How the US could get a real (big) carbon tax

The Philippines has been hit by a very powerful storm. Thousands are dead and more will die, suffering will be extensive and long lasting. (Yes, poverty matters, but remember Katrina killed 1,500-3,500 and devastated a wealthy country city.)

Science-based thinkers expect a grim outlook for the Philippines. Sea level will rise, storms are likely to be more powerful, this will happen again even if many move away from the current crowded coastal zones.

Which makes this a good time to talk about a Carbon Tax. Not a trifling Carbon Tax, but a 'sell-the-SUV' and 'wear sweaters' and 'upgrade AC to smart adjust' carbon tax. A Carbon Tax that's politically impossible in 2013 China, USA, Australia, Canada or even Germany.

To be sure, a (Big) Carbon Tax (BCT) isn't about raising money for research - the funds would likely be offset by other tax reductions and by subsidies to people most hurt by cost shifts.. It's about keeping Carbon in the ground longer (maybe forever) by making extraction unprofitable, and accelerating transitions to low CO2 technologies (esp. solar, smart tech energy, etc) by making them cost-competitive ten years sooner than expected.

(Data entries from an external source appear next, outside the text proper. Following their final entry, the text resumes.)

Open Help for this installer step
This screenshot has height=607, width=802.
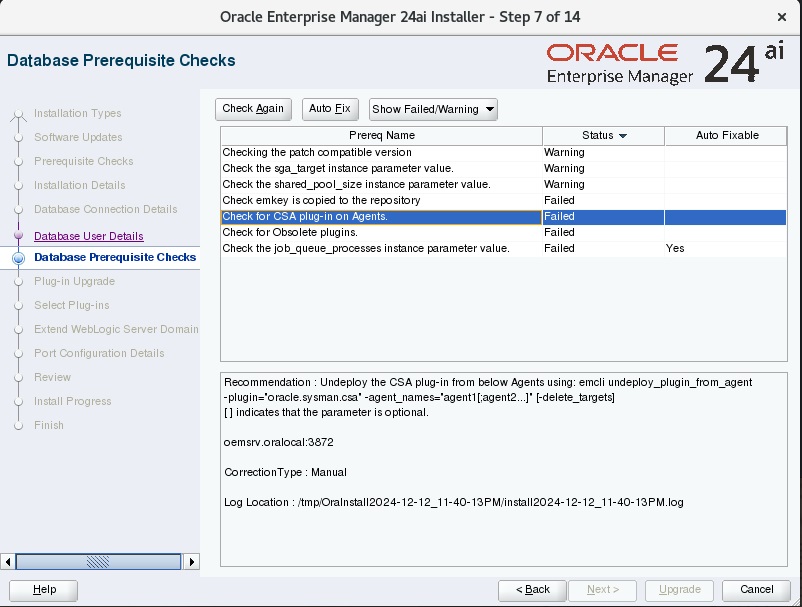(44, 590)
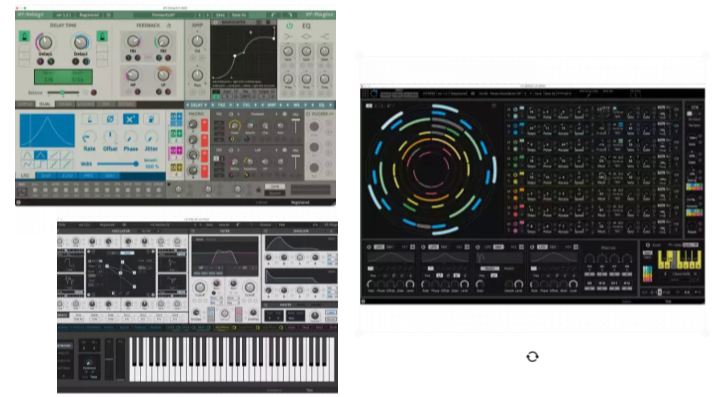The height and width of the screenshot is (397, 717).
Task: Click the blue highlighted X icon above Phase
Action: click(x=130, y=120)

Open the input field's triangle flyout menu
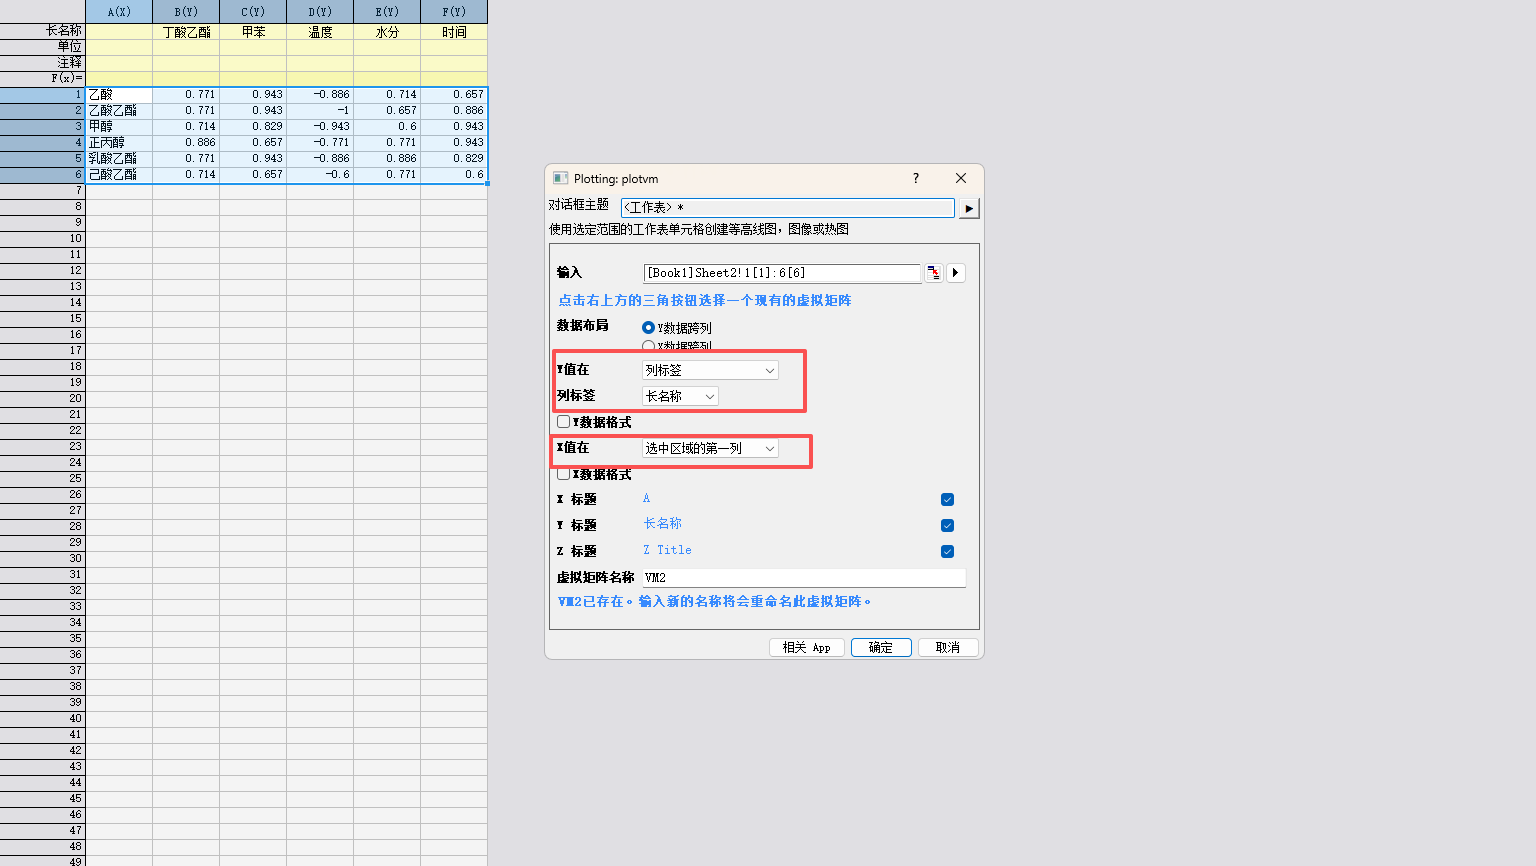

Nice idea, but impossible.

Except ... things change. Warfare happens. India suffers, and declares if it's going down it will take wealth western cities with it. Massive rogue geo-engineering projects have nasty side-effects that lead to more war, more threats.

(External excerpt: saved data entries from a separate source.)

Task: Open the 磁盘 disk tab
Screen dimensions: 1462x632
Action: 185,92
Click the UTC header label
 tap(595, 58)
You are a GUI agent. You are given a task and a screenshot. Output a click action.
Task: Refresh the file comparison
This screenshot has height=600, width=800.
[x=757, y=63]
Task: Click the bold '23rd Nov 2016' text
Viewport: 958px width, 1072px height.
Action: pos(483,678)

Maybe a BCT becomes more palatable. Here's how it might happen -- the key is Border Tax Adjustment - "... import fees levied by carbon-taxing countries on goods manufactured in non-carbon-taxing countries...".

So what happens is China, India and Germany commit to a BCT -- for reasons of self-preservation and economic advantage. They tax American goods and services with the Border Tax Adjustment. The US can either suffer this or can add its own Big Carbon Tax -- and put various compensatory tax reductions/subsidies in place. The BTA goes away, the money stays in the US.

Once you have China, India, Germany and the US the rest of the world falls in line.